So under the Individuals with Disabilities Education Act, Jacob's parents sought legal relief to get Jacob the educational supports he need. The wrinkle here is that when they ran out of money for lawyers, Sandee and Jeff Winkelman represented their son themselves -- even though they are not lawyers.
The question before the Supreme Court on February 27 is whether, and under what circumstances, non-lawyer parents of children with disabilities can represent their child in court. (See the Supreme Court website page for the case here. Links to the briefs filed by the Winkelmans and the Parma, Ohio School District are available here, via the American Bar Association website.)
Among those filing briefs siding with the Winkelmans is the Bush administration, which argues that Congress intended to give parents the right to represent their child in federal court if needed, according to The Cleveland Plain Dealer. The newspaper's website has a good writeup of the case which you can see here.
The school district argues that it's expensive for cash-strapped school districts to have to defend lawsuits against amateur litigators. It's also possible for amateur litigators to cause harm to their child's legal rights, the district says.
Of course it's also expensive to hire a lawyer, or pay for the Monarch School's $60,000 tuition bill, as the Winkelmans argue. This passage from a good article about the case on Law.com gives good context for watching the case:
The issue of nonlawyer representation has been hard-fought around the country by desperate parents who say there are not enough lawyers able or willing to take on their costly and complex disputes with local school districts. Circuit courts have split over the issue, setting the stage for high court review.
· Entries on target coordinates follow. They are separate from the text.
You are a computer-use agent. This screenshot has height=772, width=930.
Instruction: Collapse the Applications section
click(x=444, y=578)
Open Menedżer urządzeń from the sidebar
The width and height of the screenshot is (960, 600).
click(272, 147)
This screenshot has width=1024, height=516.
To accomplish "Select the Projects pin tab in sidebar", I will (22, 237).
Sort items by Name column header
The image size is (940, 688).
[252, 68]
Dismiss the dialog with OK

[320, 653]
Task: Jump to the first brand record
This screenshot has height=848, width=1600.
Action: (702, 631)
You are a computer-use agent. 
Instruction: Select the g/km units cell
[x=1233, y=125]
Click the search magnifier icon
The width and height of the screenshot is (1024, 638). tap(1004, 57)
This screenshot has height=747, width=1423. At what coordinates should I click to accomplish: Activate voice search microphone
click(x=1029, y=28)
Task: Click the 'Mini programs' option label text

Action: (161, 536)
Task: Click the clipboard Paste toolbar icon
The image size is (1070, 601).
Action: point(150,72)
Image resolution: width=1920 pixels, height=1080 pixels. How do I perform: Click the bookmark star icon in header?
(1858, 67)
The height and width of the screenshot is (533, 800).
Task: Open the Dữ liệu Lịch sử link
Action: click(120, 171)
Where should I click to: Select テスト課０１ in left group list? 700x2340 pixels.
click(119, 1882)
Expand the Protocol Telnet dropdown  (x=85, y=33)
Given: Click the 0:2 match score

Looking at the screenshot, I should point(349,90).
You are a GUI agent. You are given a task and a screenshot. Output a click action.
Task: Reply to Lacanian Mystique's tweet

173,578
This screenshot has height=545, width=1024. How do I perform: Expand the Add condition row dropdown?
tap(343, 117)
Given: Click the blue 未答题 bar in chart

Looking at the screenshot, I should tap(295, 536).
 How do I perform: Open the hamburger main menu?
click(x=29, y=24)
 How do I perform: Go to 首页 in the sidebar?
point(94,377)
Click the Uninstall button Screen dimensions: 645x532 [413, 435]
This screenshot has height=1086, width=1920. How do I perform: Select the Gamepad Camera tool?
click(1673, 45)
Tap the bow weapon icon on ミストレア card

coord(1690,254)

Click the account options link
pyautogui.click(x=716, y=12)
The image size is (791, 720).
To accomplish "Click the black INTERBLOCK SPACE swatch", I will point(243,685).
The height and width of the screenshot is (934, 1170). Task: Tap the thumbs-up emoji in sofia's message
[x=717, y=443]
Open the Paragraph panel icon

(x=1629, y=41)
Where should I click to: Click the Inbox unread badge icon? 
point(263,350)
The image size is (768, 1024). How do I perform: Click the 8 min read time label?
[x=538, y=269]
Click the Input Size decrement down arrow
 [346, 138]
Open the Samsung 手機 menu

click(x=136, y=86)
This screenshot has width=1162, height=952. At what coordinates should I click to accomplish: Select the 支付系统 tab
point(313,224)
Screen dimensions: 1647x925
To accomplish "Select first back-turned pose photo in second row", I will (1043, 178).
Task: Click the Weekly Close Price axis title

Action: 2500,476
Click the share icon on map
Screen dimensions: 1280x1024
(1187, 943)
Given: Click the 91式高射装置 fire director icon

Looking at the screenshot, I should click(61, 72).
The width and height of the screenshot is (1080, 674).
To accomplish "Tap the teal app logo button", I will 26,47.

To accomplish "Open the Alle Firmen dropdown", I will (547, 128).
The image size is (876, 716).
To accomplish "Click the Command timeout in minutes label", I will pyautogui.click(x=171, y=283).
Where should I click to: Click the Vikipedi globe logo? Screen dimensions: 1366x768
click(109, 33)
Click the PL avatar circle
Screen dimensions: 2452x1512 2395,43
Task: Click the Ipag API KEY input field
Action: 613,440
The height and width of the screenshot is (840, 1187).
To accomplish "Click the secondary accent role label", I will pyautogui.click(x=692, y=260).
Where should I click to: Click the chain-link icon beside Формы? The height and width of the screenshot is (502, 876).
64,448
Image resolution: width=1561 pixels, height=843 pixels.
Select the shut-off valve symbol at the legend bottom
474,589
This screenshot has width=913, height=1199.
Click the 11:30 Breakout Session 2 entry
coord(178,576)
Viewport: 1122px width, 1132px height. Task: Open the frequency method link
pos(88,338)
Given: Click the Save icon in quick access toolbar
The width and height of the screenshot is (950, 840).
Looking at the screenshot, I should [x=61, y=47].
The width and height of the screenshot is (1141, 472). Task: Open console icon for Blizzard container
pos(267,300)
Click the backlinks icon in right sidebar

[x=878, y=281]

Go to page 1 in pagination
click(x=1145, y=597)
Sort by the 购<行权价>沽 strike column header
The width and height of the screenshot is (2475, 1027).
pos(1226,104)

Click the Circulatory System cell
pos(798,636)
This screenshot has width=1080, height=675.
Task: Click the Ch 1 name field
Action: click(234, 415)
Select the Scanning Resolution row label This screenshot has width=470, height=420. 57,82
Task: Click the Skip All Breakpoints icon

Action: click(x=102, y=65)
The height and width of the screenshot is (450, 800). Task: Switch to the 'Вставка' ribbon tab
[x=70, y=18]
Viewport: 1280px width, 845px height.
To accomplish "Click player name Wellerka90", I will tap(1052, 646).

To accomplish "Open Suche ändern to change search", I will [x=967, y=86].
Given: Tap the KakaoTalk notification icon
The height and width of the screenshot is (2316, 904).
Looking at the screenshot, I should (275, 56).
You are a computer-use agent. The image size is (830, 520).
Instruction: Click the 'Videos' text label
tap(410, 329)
Meanwhile, a skilled corps of parent-advocates has sprung up to fill the void left by lawyers. As a reward for the parents' zeal, however, some local bar associations have gone after them, claiming they are engaging in the unauthorized practice of law. After negative publicity last year, the Cleveland Bar Association withdrew a complaint against a parent who aided the Winkelmans -- at least until the Supreme Court rules in their case.
Substantively, Parma and other public school organizations are telling the Court that under common law and the IDEA, nonlawyers simply may not represent others in court. Parents untrained in the law, they say, can sometimes harm their children's cases by faulty advocacy. It costs more money to defend against nonlawyer litigators, they add, which stretches the resources of money-starved school districts. "The states never signed up for such a bargain," says Parma's lawyer, Christina Peer of Squire, Sanders & Dempsey, in a brief to the Court. She adds, "Attorneys inject a measure of objectivity often lacking in an area punctuated by emotion."